C’est à l’unanimité que le bureau politique et le comité central du MMM ont approuvé la rupture des négociations d’alliance entre le parti et les Travaillistes. Selon Paul Bérenger, ce sont les « zigzags » récurrents de Navin Ramgoolam qui l’ont conduit à mettre fin aux discussions. Le leader du MMM affirme que les modalités de l’alliance avaient déjà été arrêtées et n’attendaient qu’une ratification finale des deux leaders. Or, selon Bérenger, les atermoiements de Ramgoolam à sceller le deal l’ont convaincu de cesser définitivement les discussions.

Les négociations rompues, Bérenger s’attend désormais à ce que Ramgoolam rappelle au plus vite le Parlement. Afin de faire voter le mini amendement constitutionnel permettant à toute personne de se porter candidat aux élections générales sans devoir décliner son appartenance ethnique.
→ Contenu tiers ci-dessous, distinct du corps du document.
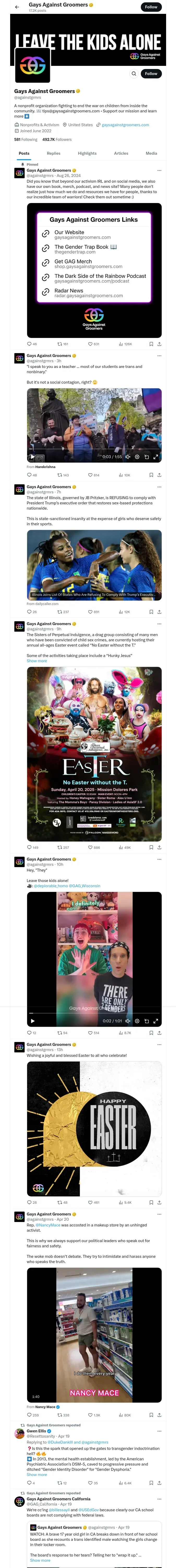The width and height of the screenshot is (176, 1568).
Task: Open the profile search magnifier icon
Action: 134,74
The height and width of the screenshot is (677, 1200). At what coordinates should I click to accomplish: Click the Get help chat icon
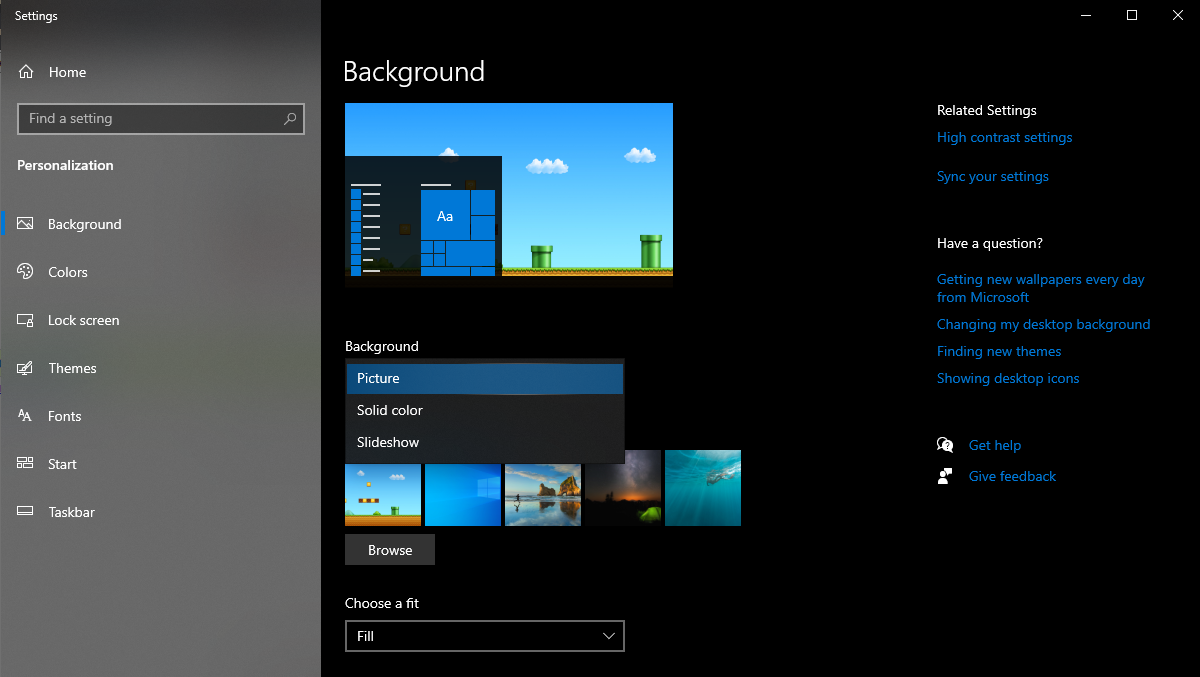(945, 445)
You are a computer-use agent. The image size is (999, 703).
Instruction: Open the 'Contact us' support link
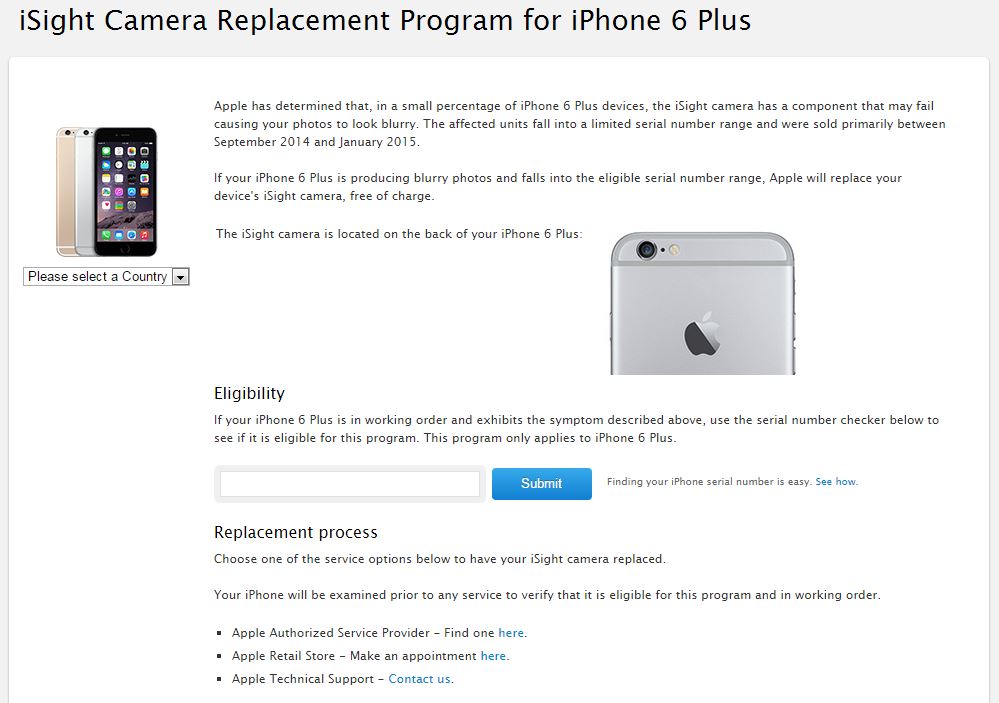pos(419,679)
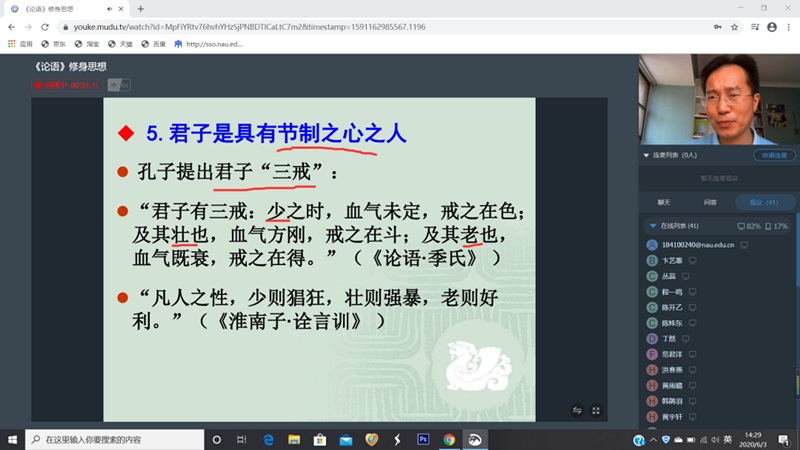
Task: Collapse the 连麦列表 (0人) section
Action: pyautogui.click(x=645, y=156)
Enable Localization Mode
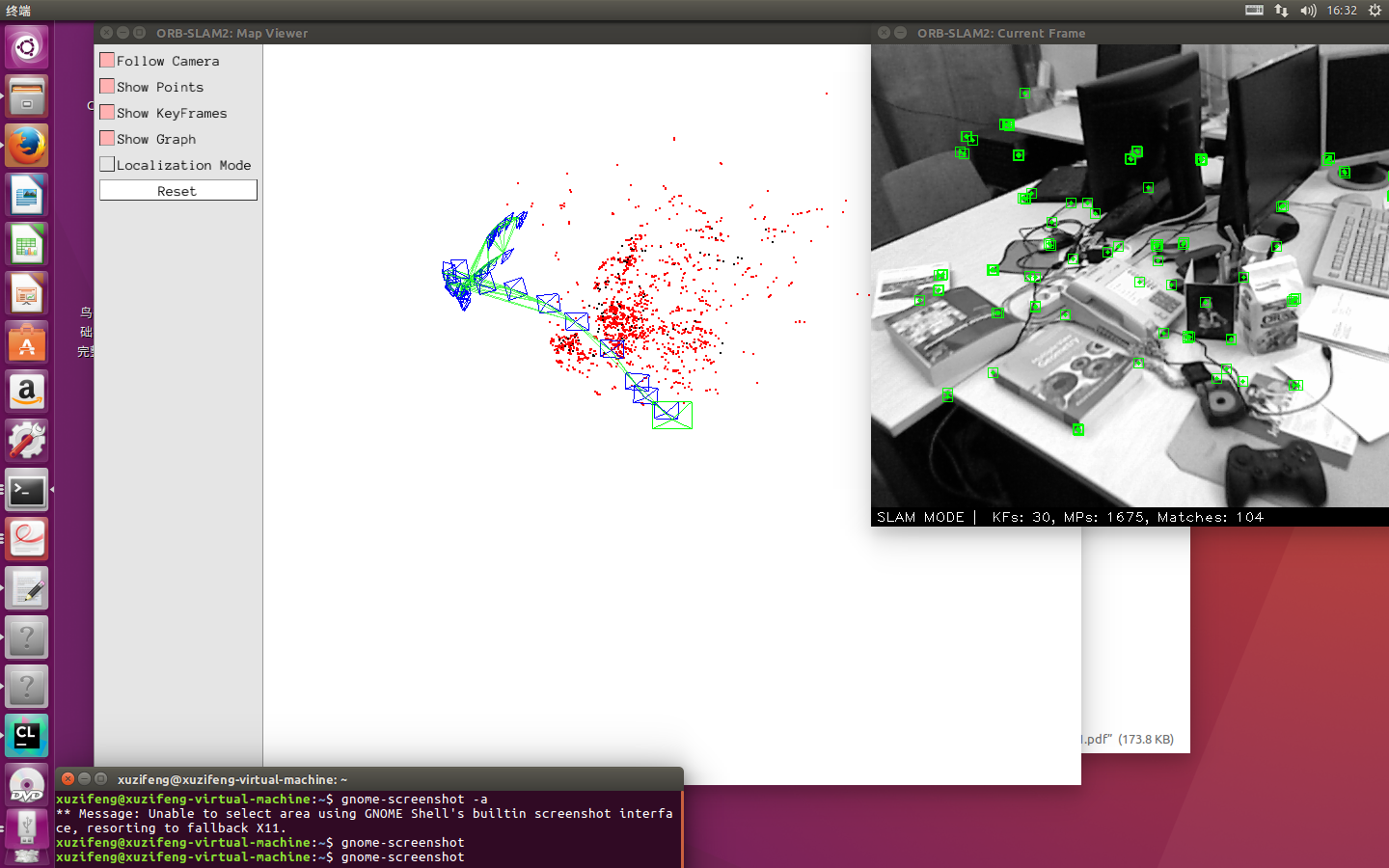Screen dimensions: 1389x868 tap(106, 163)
Le leader de l’opposition prévient que si le Premier ministre tarde à rappeler le Parlement ou s’il le fait sans mettre rapidement à l’agenda le mini amendement, il n’aura d’autre choix que de présenter une motion de censure contre le gouvernement.

Réagissant à une question sur la déclaration de sir Anerood Jugnauth à l’effet qu’il serait disposé à « pez nene bwar dilwil » pour retravailler avec le MMM, Bérenger affirme que la question d’un rapprochement avec le parti soleil n’est pas actuellement à l’agenda des dirigeants mauves.